Il gong è scoccato ieri mattina in Paideia: controlli di rito per metà della rosa (assenti i nazionali), soliti accertamenti e primi sorrisi dopo quasi un mese e mezzo di mare e relax. Si è rivisto Cataldi, di ritorno dal prestito al Crotone, laziale dalla nascita e vicino al rinnovo fino al 2018: «La serie B mi ha aiutato a crescere – ha raccontato – ma adesso spero di restare qui». Ci sono anche Elez, Oikonomidis e Filippini, tutti e tre reduci dalle Final Eight di Rimini con la Primavera di Simone Inzaghi. Presente Antonio Rozzi: capelli lunghi e look spagnolo per l’attaccante romano rientrato dall’esperienza al Real Madrid. Qualche ora più tardi tocca alla vecchia guardia (si fa per dire) Marchetti, Keita e Mauri. Questa mattina sarà il turno invece di Vinicius, Alfaro, Ciani, Felipe Anderson, Konko, Cana, Novaretti, Djordjevic, Radu, Antic, Ederson e Ledesma. Mentre domani quello dello staff tecnico (reintegrato Jesse Fioranelli) ed eventuali nuovi acquisti.

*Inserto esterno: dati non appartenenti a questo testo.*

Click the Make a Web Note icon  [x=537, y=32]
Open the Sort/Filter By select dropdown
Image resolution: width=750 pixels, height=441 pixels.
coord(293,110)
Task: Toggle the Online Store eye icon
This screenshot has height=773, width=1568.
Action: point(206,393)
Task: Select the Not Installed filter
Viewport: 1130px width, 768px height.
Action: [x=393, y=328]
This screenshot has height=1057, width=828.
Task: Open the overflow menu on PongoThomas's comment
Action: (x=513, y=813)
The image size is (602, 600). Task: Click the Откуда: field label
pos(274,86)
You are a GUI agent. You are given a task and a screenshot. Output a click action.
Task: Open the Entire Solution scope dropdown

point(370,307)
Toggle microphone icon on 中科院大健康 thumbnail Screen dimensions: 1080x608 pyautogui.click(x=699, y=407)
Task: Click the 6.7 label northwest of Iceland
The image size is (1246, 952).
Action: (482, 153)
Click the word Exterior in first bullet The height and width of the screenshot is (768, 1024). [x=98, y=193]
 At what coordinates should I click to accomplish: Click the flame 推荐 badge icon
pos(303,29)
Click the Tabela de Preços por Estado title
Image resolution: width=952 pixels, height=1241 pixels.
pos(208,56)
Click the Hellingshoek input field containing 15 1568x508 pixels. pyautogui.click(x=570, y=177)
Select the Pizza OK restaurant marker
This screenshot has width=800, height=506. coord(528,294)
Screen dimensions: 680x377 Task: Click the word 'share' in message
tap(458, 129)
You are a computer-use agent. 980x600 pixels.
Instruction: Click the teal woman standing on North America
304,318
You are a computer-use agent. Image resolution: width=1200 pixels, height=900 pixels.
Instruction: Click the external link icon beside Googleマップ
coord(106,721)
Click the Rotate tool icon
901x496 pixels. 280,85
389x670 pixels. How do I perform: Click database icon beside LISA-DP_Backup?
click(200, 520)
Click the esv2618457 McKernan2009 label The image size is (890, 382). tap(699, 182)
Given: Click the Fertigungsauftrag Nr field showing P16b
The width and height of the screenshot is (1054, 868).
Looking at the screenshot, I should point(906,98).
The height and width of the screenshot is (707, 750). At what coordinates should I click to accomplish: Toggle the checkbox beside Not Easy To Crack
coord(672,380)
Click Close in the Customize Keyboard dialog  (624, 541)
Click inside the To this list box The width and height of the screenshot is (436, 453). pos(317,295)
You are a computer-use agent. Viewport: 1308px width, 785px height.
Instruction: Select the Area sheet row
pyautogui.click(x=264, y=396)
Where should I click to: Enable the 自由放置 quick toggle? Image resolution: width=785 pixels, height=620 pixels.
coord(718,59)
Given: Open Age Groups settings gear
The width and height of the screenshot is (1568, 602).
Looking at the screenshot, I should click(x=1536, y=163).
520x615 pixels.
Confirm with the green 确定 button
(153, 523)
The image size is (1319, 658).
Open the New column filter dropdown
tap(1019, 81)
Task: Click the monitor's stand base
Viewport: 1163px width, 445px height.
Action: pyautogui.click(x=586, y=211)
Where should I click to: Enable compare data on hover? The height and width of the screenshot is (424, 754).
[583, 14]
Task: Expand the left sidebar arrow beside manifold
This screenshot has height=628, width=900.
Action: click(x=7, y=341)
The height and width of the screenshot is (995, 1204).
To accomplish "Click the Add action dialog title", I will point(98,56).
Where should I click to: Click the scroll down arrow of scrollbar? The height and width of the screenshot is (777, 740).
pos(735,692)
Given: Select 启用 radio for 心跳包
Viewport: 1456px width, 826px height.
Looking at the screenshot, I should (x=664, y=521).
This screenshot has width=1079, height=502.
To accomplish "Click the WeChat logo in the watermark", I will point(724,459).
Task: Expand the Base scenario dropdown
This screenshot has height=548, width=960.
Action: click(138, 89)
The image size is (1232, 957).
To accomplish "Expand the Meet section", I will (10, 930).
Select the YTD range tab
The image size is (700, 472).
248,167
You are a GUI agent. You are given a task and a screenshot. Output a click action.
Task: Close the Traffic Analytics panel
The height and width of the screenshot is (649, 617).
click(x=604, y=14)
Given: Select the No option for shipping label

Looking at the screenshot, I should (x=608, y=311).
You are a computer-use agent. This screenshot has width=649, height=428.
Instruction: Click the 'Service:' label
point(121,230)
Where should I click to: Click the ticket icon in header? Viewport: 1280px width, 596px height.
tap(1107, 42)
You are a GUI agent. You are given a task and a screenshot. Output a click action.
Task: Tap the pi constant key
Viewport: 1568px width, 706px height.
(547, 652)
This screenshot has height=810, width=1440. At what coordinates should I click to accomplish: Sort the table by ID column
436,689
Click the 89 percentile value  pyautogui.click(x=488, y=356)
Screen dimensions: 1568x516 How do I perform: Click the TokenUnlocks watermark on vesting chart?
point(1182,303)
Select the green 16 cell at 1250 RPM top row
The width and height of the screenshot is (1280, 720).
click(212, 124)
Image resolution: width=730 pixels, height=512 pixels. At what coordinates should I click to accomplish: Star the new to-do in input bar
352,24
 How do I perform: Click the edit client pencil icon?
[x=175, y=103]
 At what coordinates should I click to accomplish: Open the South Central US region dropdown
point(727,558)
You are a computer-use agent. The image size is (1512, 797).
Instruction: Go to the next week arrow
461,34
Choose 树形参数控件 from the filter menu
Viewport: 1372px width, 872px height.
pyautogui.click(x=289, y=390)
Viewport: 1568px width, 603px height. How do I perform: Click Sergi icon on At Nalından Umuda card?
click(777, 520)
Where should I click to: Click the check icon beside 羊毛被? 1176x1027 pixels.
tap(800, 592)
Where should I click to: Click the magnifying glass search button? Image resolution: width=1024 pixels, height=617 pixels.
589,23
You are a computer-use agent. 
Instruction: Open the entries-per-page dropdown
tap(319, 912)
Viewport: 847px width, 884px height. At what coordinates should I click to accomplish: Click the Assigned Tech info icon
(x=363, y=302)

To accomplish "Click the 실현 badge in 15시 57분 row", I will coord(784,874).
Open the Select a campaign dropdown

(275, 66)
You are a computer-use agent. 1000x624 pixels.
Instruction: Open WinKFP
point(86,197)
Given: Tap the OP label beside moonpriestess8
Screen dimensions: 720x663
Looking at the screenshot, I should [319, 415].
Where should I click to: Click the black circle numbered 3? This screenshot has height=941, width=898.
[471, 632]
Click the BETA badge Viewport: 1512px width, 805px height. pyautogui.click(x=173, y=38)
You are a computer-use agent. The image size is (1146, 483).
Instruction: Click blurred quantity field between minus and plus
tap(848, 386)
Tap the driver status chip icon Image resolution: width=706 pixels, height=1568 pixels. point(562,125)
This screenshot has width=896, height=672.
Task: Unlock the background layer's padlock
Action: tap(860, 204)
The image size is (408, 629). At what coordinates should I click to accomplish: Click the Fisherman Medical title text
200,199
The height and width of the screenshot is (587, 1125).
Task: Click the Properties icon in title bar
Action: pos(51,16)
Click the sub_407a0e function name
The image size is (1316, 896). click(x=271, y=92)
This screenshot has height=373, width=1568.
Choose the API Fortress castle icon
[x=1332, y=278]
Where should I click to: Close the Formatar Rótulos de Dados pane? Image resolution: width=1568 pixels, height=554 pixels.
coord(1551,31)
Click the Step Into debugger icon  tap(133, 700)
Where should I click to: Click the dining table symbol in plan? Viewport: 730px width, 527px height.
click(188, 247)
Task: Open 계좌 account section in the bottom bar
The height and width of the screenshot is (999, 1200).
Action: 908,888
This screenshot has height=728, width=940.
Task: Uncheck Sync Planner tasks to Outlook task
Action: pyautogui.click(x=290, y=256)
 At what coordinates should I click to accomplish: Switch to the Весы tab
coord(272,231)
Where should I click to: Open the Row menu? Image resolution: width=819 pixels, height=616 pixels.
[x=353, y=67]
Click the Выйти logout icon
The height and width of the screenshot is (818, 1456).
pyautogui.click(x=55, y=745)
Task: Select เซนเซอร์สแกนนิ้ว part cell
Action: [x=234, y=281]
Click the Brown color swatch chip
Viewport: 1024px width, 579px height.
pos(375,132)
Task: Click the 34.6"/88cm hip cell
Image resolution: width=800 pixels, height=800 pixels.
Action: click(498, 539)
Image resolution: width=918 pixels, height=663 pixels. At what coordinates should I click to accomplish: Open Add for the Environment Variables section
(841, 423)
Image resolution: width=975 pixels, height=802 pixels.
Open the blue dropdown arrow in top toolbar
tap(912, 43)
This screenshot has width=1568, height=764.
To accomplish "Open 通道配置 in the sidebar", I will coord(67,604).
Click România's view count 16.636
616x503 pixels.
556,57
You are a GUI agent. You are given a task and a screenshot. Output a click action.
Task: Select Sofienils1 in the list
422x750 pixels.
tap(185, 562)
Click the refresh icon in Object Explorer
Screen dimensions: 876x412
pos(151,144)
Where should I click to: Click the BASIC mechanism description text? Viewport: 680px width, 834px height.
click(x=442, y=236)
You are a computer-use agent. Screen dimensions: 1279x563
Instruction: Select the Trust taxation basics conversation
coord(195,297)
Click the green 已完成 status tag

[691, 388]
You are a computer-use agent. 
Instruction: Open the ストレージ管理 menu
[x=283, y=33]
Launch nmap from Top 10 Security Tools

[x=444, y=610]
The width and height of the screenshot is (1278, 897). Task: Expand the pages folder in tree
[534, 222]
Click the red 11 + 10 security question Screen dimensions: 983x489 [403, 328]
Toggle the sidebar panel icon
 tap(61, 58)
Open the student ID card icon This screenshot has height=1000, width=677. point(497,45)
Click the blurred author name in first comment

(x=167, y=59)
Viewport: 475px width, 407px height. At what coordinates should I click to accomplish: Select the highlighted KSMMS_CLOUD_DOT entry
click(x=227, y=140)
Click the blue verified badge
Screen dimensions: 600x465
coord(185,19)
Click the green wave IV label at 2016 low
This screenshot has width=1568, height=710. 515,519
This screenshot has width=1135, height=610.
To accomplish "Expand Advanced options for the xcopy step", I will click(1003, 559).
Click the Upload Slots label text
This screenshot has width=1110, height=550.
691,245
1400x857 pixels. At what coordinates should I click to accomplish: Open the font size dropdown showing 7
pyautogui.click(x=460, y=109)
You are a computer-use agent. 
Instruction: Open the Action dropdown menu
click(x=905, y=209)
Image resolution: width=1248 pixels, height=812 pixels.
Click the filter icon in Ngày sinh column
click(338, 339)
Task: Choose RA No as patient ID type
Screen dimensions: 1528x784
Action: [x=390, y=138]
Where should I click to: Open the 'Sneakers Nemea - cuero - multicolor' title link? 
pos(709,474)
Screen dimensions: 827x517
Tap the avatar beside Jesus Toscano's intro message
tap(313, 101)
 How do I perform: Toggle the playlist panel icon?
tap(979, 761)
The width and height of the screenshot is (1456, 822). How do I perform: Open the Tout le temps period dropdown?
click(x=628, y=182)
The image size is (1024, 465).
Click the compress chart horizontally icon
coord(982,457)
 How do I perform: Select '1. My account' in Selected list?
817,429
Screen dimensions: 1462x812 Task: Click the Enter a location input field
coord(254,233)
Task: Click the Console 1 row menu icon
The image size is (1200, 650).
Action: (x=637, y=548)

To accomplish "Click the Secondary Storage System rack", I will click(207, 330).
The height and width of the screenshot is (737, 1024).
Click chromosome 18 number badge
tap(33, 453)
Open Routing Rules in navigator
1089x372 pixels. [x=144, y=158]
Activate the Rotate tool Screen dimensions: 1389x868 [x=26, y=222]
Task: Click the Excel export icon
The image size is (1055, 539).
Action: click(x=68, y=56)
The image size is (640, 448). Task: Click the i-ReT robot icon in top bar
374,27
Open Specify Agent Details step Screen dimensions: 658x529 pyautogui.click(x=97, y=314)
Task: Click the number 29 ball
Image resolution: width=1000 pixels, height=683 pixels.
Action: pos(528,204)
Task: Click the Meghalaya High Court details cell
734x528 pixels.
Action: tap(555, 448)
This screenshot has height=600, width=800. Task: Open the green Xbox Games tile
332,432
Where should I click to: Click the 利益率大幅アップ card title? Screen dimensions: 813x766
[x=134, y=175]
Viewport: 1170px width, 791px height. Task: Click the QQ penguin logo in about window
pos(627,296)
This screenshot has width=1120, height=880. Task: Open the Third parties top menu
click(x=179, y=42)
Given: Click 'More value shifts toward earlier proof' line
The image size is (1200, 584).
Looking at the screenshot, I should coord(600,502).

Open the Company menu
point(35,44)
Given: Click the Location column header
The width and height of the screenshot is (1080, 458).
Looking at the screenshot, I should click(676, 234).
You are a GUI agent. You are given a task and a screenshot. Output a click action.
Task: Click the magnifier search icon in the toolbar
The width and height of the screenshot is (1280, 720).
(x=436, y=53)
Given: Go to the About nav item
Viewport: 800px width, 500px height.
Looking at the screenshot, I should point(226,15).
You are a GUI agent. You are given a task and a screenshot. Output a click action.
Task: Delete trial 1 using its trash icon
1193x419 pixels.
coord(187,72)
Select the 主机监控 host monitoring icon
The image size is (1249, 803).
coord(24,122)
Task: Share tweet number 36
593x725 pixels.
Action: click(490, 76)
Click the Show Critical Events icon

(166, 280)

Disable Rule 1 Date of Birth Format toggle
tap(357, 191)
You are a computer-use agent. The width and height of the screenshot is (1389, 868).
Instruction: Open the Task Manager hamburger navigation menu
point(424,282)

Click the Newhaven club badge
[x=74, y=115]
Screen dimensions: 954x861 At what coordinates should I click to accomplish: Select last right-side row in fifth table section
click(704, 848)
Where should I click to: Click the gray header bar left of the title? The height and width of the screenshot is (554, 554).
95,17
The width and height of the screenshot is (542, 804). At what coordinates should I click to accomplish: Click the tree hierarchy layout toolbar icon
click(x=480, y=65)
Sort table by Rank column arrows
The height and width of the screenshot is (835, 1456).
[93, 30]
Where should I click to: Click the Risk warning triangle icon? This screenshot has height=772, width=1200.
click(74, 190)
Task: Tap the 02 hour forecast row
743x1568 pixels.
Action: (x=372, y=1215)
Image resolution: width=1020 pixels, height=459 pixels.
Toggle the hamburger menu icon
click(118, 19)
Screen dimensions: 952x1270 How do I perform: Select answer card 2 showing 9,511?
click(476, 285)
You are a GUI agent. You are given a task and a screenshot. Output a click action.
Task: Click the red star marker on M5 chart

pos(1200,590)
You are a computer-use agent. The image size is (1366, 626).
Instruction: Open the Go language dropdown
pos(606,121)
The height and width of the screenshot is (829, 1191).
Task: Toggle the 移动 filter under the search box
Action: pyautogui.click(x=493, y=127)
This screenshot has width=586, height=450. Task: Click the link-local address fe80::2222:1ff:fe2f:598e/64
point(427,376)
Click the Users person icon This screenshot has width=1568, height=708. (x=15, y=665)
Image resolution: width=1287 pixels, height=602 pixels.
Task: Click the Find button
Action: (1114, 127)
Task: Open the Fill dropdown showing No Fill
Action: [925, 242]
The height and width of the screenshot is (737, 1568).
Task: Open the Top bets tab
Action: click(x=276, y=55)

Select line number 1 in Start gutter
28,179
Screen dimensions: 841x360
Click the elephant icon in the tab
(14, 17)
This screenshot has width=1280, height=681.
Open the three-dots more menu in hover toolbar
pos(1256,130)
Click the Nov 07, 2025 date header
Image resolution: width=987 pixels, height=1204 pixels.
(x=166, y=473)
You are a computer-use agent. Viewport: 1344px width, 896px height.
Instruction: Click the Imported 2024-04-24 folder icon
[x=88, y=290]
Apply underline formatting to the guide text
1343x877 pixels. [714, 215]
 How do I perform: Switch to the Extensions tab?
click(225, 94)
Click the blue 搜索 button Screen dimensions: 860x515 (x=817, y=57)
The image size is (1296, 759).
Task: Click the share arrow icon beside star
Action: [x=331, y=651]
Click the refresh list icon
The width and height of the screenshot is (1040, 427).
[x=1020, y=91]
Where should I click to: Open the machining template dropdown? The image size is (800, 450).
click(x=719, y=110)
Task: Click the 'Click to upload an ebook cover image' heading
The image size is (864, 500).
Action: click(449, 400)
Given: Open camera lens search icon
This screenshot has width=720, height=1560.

Ma torniamo alla giornata di ieri, il raduno a Formello è scattato alle 15: Pioli ha conosciuto i giocatori, si è presentato in punta di piedi, ha trasmesso subito sensazioni positive. Due ore più tardi la squadra è scesa in campo: una leggera sgambata, nulla di più, giusto il tempo di vedere all’opera Djordjevic e Basta (assenti all’allenamento Tounkara e Minala). Giovedì pomeriggio la partenza per Auronzo di Cadore, Felipe Anderson non aspetta altro: «Sono molto felice e motivato al massimo, finalmente si riparte. Grazie Dio e Forza Lazio», questo il cinguettio su Twitter.

E intanto il capitano suona la carica. Sogna il riscatto, prepara la vendetta, è pronto a vivere la decima stagione con la Lazio. Un veterano, Stefano Mauri: «Cercheremo di riportare la squadra nella giusta posizione. Dovremmo creare un gruppo forte per raggiungere certi risultati. Il nostro obiettivo è l’Europa: lo scorso anno siamo stati al di sotto delle aspettative». Lotito si è già mosso sul mercato, ha giocato d’anticipo, il giudizio del centrocampista è positivo: «Per ora è stato fatto un buon lavoro e arriveranno altri innesti». Mauri è motivato, la squalifica è acqua passata, il futuro è tutto da riscrivere: «Vedremo la posizione in campo ma ho tanta voglia di giocare, parlerò con il mister ma posso muovermi ovunque. Nel campionato precedente è mancata la continuità. I tifosi? Conosciamo la situazione – ha spiegato il numero 6 – immagino che non sia stata una decisione facile nemmeno per loro visto l’amore che hanno per questi colori. A noi il compito di far tornare l’entusiasmo».